*** STUDY MATERIAL

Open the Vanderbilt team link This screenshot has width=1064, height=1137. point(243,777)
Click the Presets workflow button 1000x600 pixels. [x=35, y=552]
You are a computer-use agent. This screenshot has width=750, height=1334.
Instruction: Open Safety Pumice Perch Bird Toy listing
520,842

******
*** STUDY MATERIAL

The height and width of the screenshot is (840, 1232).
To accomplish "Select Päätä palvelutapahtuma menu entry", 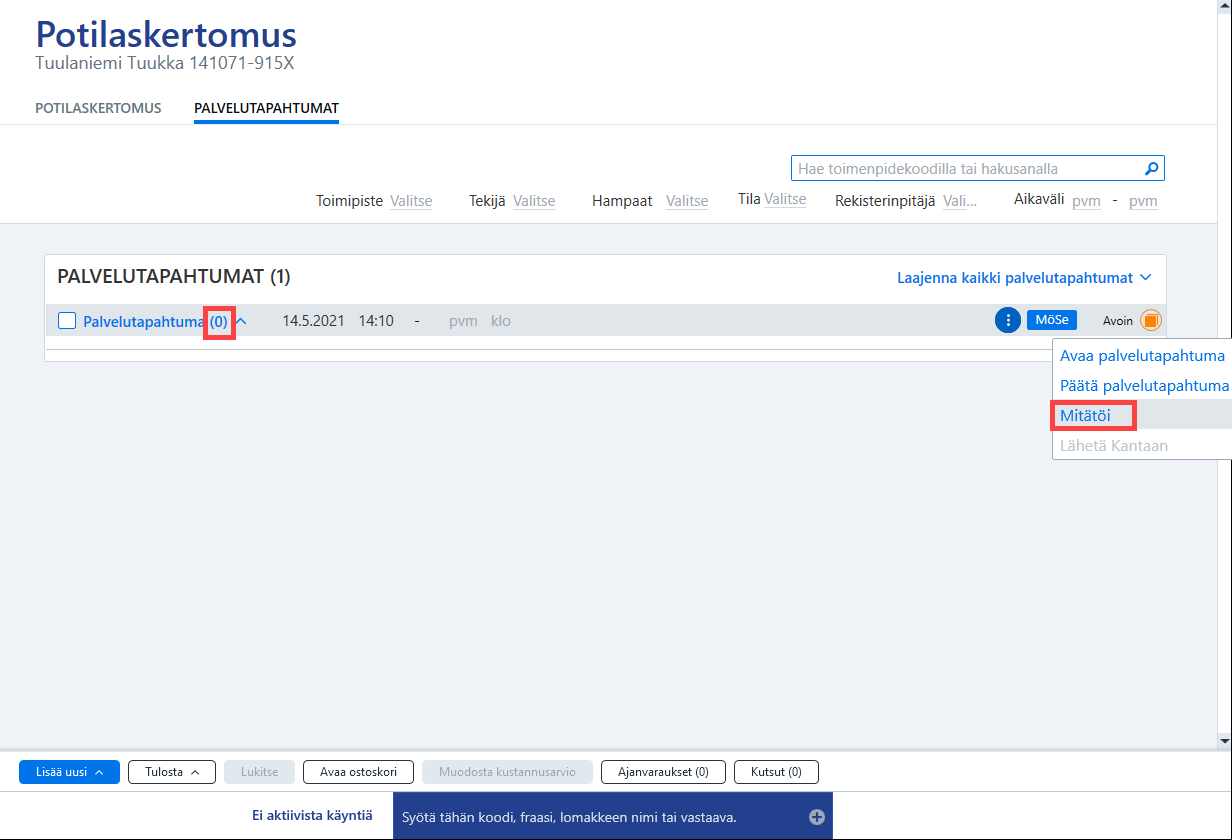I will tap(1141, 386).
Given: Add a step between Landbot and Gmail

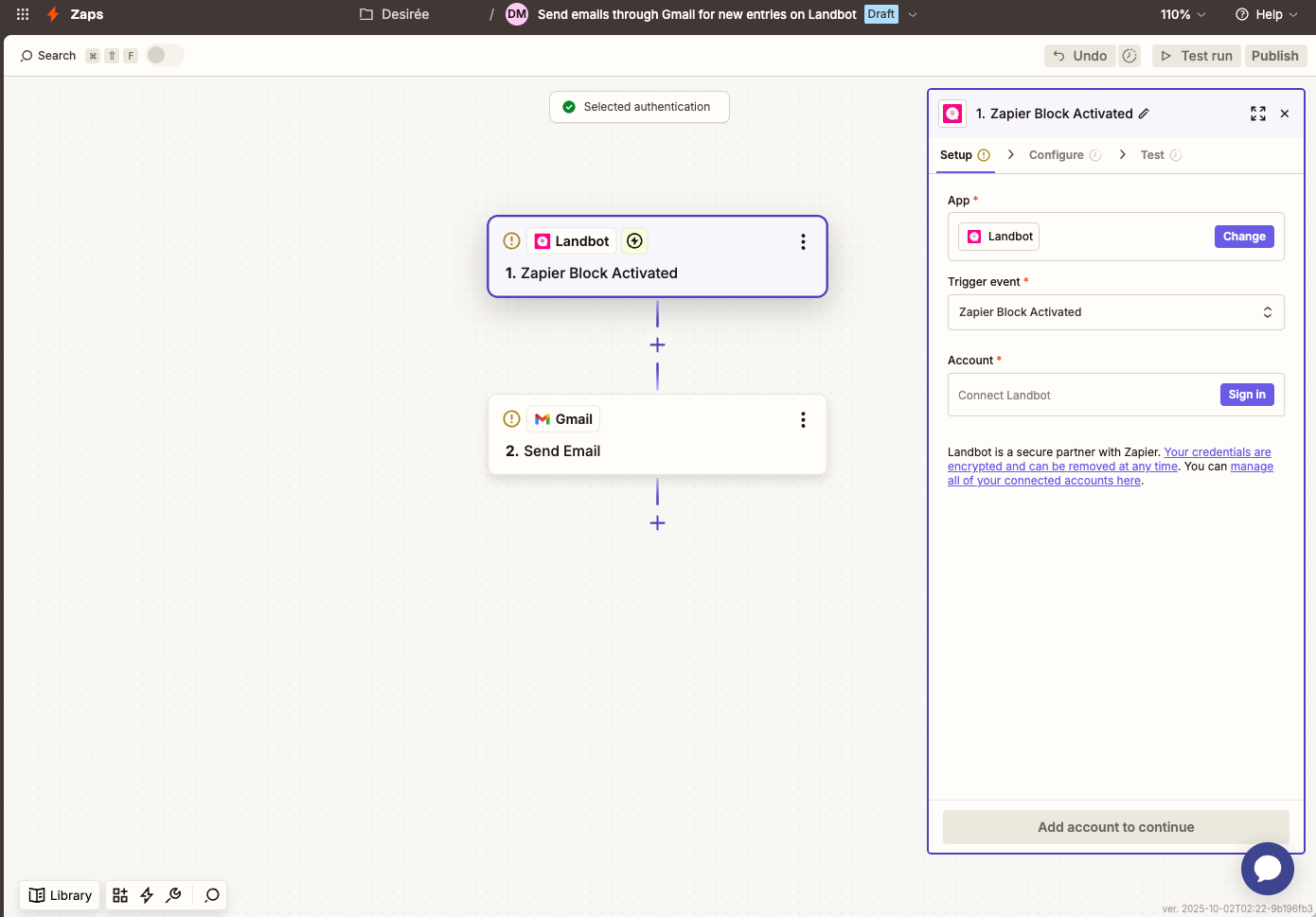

******
*** STUDY MATERIAL

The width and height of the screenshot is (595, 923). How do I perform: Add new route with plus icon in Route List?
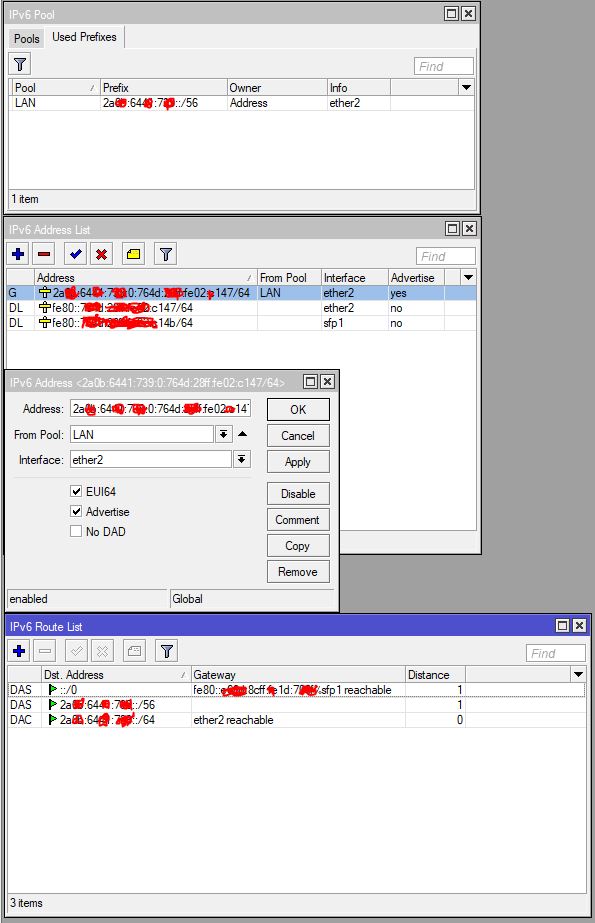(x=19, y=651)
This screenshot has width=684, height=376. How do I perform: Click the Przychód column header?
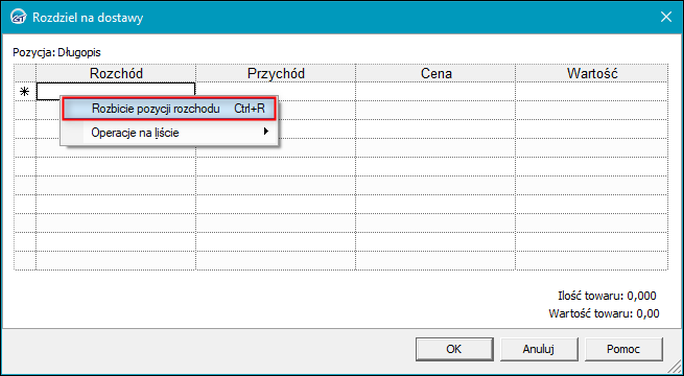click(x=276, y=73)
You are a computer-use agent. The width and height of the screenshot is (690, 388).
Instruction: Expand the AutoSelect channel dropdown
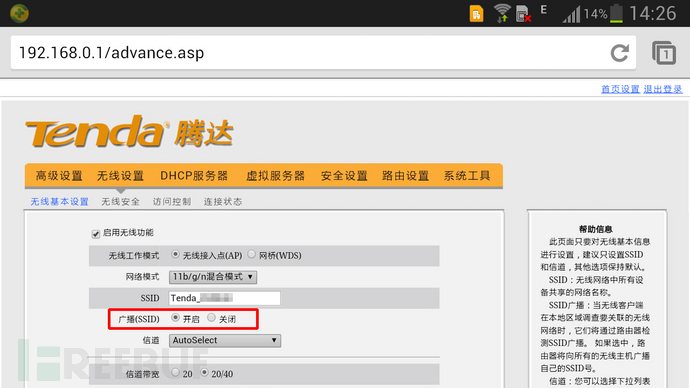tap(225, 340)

******

● TASK INSTRUCTIONS: If a line in the entries above contains "agent", report it.

● OUTPUT BELOW:
You are a computer-use agent. This screenshot has width=750, height=1334.
You are a computer-use agent. The width and height of the screenshot is (690, 388).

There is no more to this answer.